Until very recently, when you shopped for a database you had to choose: Scalability or consistency? SQL databases such as MySQL guarantee strong consistency, but don’t scale well horizontally. (Manual sharding for scalability is no one’s idea of fun.) NoSQL databases such as MongoDB scale beautifully, but offer only eventual consistency. (“Wait long enough, and you can read the right answer”—which isn’t any way to do financial transactions.)

Google Cloud Spanner, a fully managed relational database service running on Google Compute Engine (GCE) released in February 2017, has the scalability of NoSQL databases while retaining SQL compatibility, relational schemas, ACID transactions, and strong external consistency. Spanner is a sharded, globally distributed and replicated relational database that uses a Paxos algorithm for reaching a consensus among its nodes.

One alternative to Spanner, and the subject of this review, is CockroachDB, an open source, horizontally scalable distributed SQL database developed by ex-Googlers who were familiar with Spanner.
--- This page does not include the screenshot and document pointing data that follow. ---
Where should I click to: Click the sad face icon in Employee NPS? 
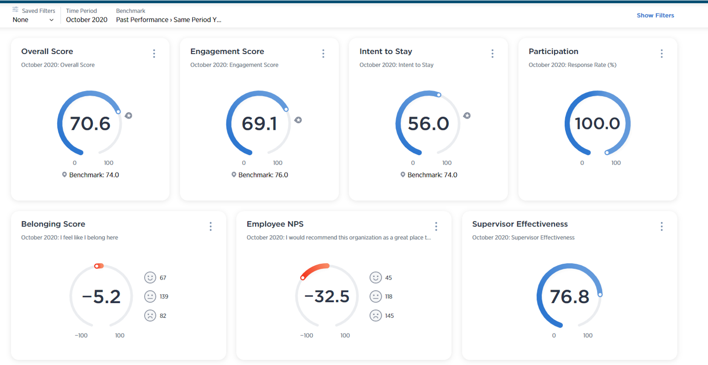pyautogui.click(x=375, y=316)
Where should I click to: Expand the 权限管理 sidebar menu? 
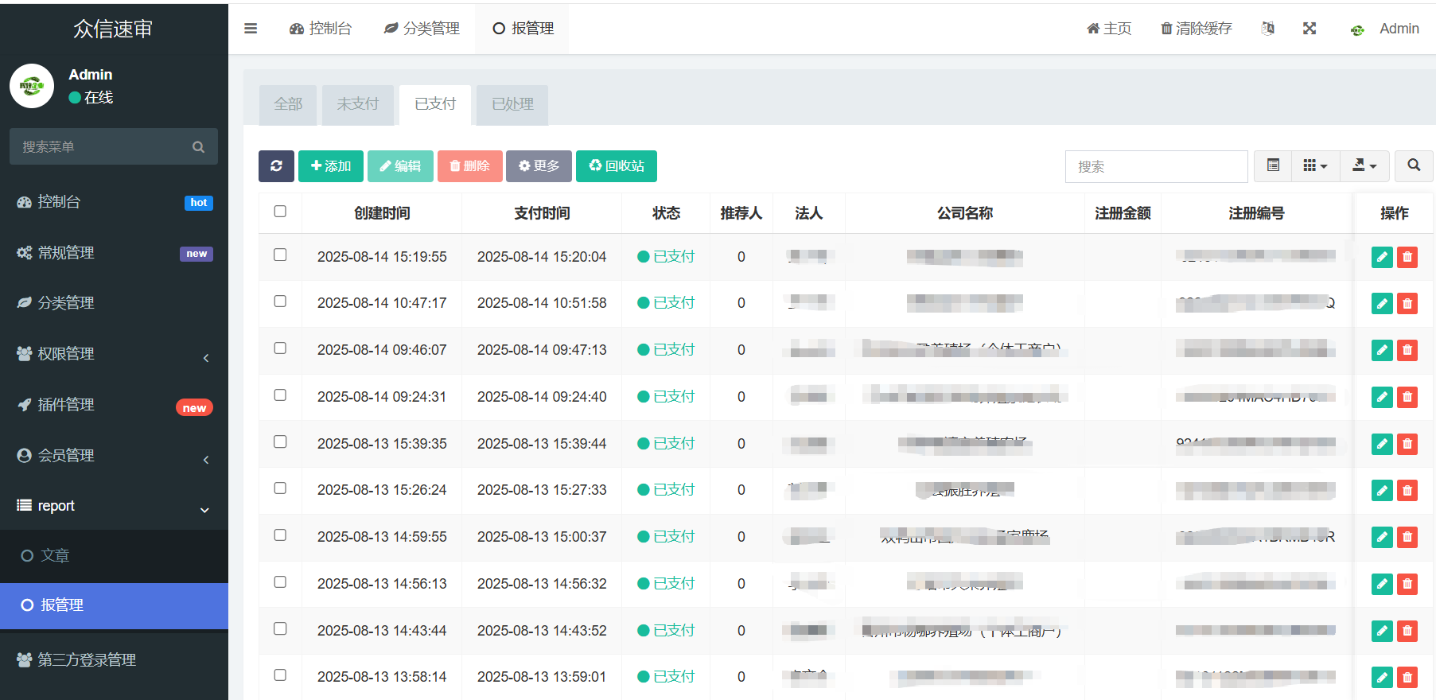pyautogui.click(x=114, y=354)
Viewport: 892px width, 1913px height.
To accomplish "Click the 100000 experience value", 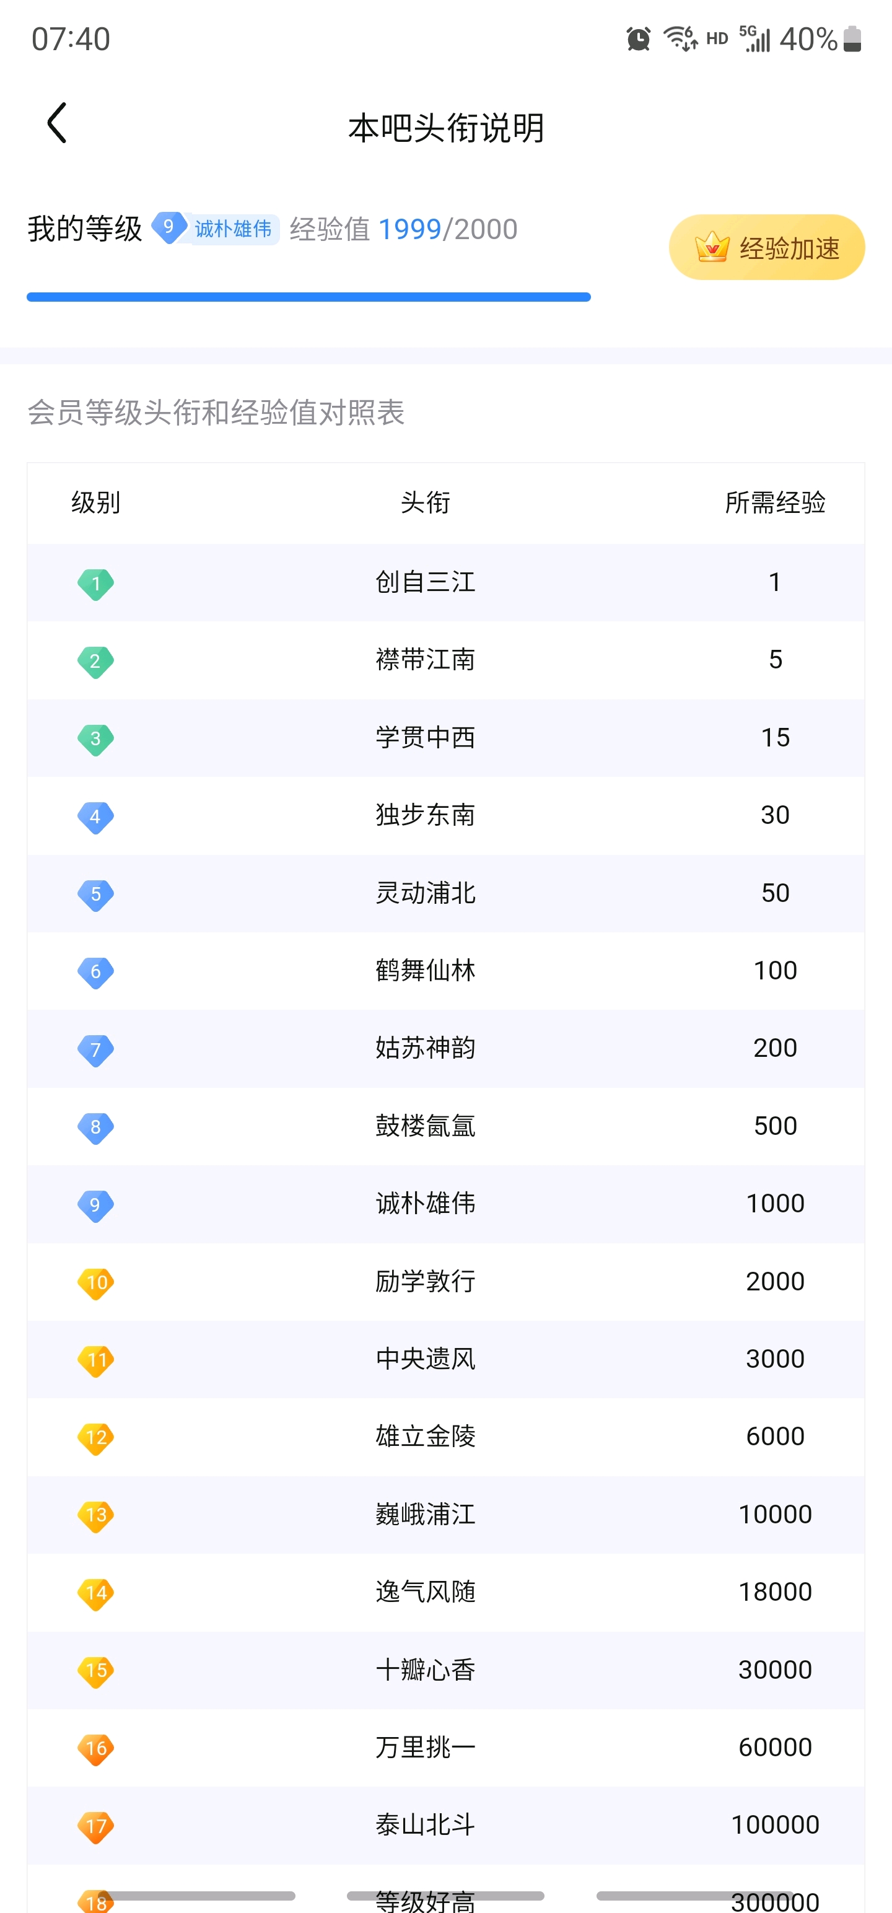I will click(x=775, y=1825).
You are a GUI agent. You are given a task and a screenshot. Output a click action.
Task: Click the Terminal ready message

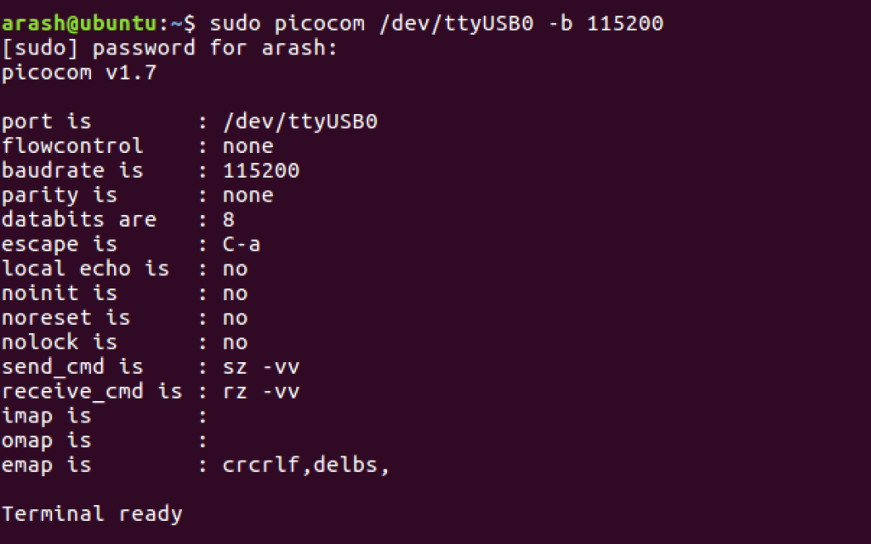(x=92, y=514)
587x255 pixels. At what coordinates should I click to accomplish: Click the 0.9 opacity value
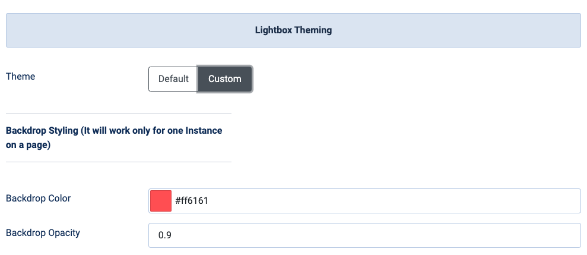coord(165,235)
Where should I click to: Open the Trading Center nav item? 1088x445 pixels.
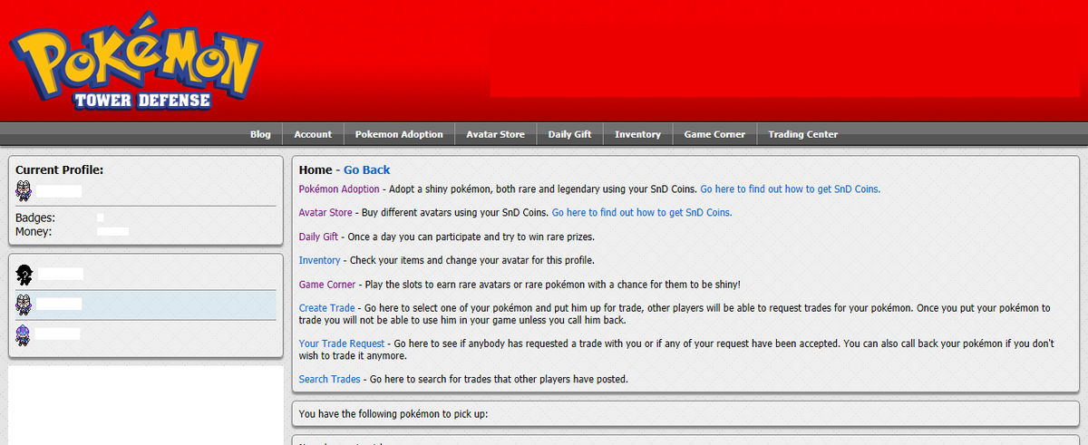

CockroachDB borrows from Google’s Spanner for the design of its data storage system, and it uses a Raft algorithm for reaching a consensus among its nodes.

Like Cloud Spanner, CockroachDB is a distributed SQL database built on top of a transactional and consistent key-value store, in CockroachDB’s case on RocksDB. CockroachDB’s primary design goals are support for ACID transactions, horizontal scalability, and (most of all) survivability, hence the name.

CockroachDB is designed to survive disk, machine, rack, and even datacenter failures with minimal latency disruption and no manual intervention. Of course, to accomplish that you need to run a cluster of many instances of CockroachDB’s symmetric nodes, using multiple disks, machines, racks, and datacenters.

Unlike Cloud Spanner, which uses the TrueTime API available for time synchronization in Google data centers, CockroachDB can’t count on the presence of atomic clocks and GPS satellite clocks to synchronize the time accurately across nodes and data centers. That has a number of implications. To begin with, Google TrueTime gives an upper bound for clock offsets between nodes in a cluster of seven milliseconds. That’s small enough that a Spanner node just waits seven milliseconds after a write before reporting that a transaction has committed, to guarantee external consistency.